I thought my time away from work might be spent traveling the world or cavorting late at night – every night, but instead I’ve been much at home. I’m focusing a lot on lights and software in a steady, deliberate, almost tedious fashion. I’m finally understanding more fully the LED code base and fixing decades-old, nagging defects. I’m tearing projects apart to rebuild them better. I’m not sure whether my LED work will be “finished” this fall, but the overall project is much closer now to my artistic vision. This LED work is my magnum opus for my 30s and 40s.
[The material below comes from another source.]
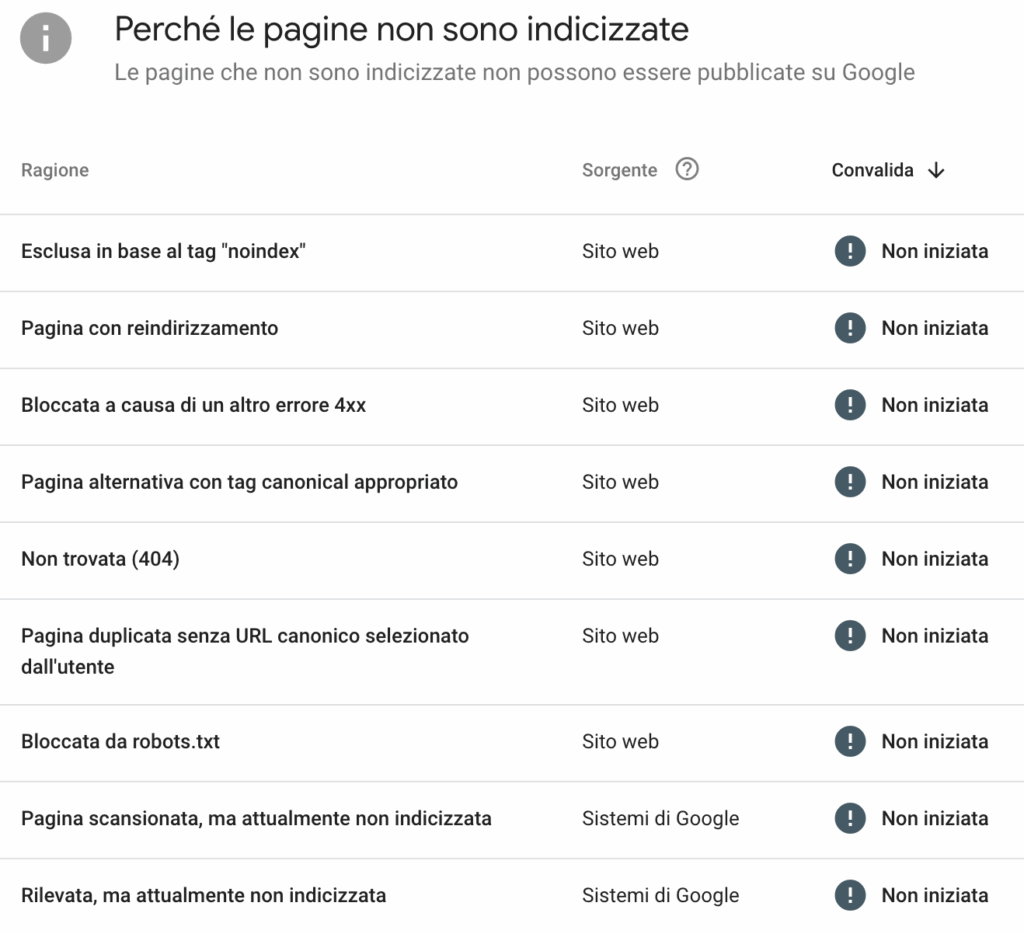Click "Sistemi di Google" on the "Rilevata" row

661,895

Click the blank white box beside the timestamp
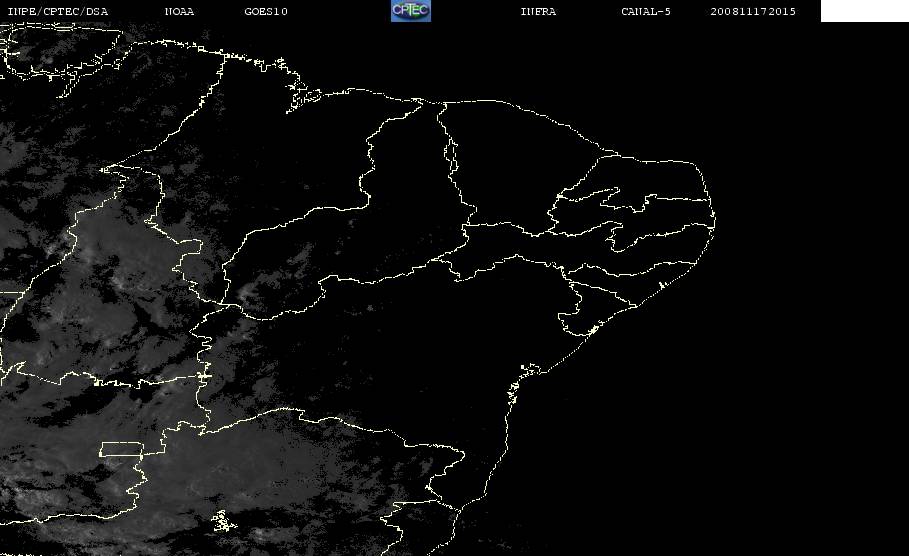click(x=864, y=10)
For the LEDs, I’ve been bothered that dark pixels are not that dark; too much stray light from an on-pixel bleeds through notches and holes to pollute off-pixels. For my most recent work, the Snowflakes cells just have a single punch-hole for each LED, trapping better all the light. There’s a double-wall of plastic between cells, and cells only touch at points, leaving some empty unlit buffer space.
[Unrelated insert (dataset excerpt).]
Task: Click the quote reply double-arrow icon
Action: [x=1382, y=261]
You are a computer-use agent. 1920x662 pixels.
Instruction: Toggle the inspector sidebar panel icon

Furthermore, although the white cover fabric does diffuse well, it suffers two main defects: it stains easily (and irrecoverably, ha, for a cover), and where the fabric lifts off the underlying plastic, those sections look out of focus. To keep all cell edges in focus, I slip on the cover and then use a 6-inch doll needle through the 3-inch thick cells to handsew both sides of the fabric taught to underlying plastic. Although this tedious handsewing works, it makes the velcro’d and potentially-washable cover (like a giant pillow case) almost irreversibly attached to the installation. Staining then becomes much more of a threat. So, I have built clear vinyl outer covers from a cheap roll of Tap Plastic vinyl ($2.15 a yard!) and sticky velcro. The vinyl unfortunately does catch glare from sources like sunsets, but I’m hoping that in low light the vinyl will be both unnoticeable and a great guard against dirt and beer.
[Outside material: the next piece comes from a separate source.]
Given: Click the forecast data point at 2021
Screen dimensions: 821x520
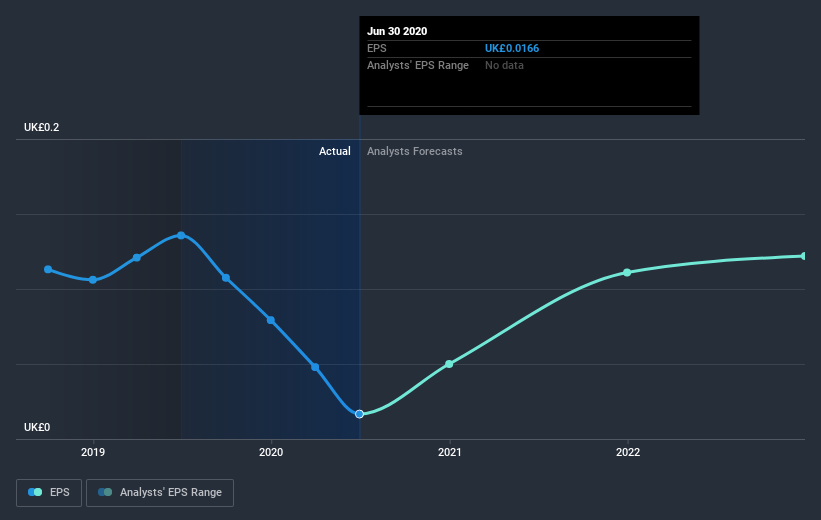Looking at the screenshot, I should [449, 364].
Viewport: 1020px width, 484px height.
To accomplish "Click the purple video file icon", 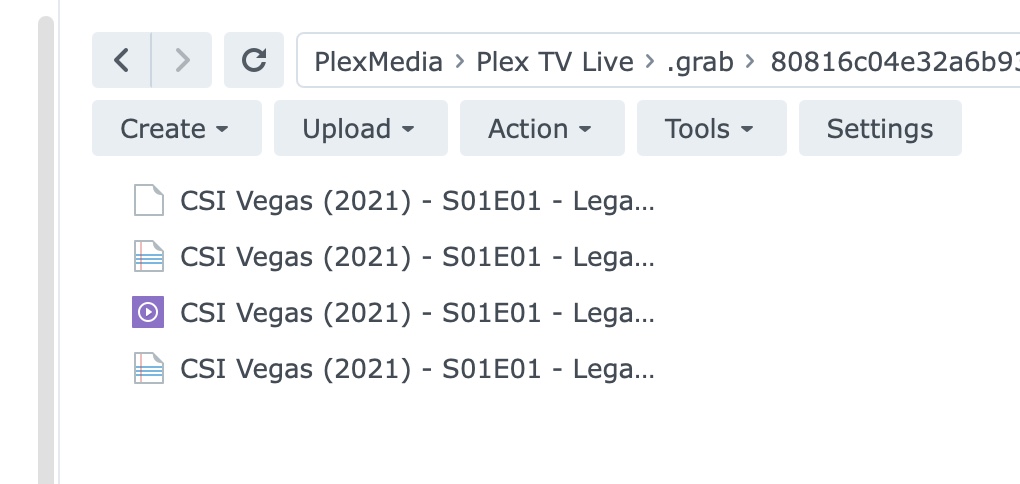I will click(x=148, y=313).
For the software, I’ve written a lot of shows for a variety of art pieces ranging for triceratops to giant fish. I finally put these shows into C++ libraries so that I only have to update the show in one place in the library to cascade the improvements on to all my pieces. A 30-second show crashes abruptly into the next show. About a year ago, I implemented a fade algorithm so a show finishes by fading to black before the next show fades in from black. This fading is an improvement, but still causes the room to go momentarily dark. To fix this darkness, I’ve been working hard to interpolate one show into the next as for a conventional fade effect. This interpolation doubles some memory use, maxing out Arduino SRAM and straining my laptop, but the fade looks great, as if the pieces just keep kaleidoscoping seamlessly from one show to the next. I still have work to do on the fade coding, but I’m most of the way there.

I’m a little sad that these improvements in architecture and software make my older pieces look shabby, but the software improvements can be ported to those pieces fairly easily and I can implement the architectural improvements as well. For example, I can sew the Triangle fabric tight and build vinyl covers to protect them. I’m leveling up. Mostly, I notice defects and engineer fixes.